--- START ---

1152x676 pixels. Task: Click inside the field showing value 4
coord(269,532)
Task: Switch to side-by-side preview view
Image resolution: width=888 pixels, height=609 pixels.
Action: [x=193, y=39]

--- END ---

> Exercise details
From the preceding material, extract every line exactly.

> Completed exercise
1152x676 pixels. Task: Click inside the field showing value 4
coord(269,532)
Task: Switch to side-by-side preview view
Image resolution: width=888 pixels, height=609 pixels.
Action: [x=193, y=39]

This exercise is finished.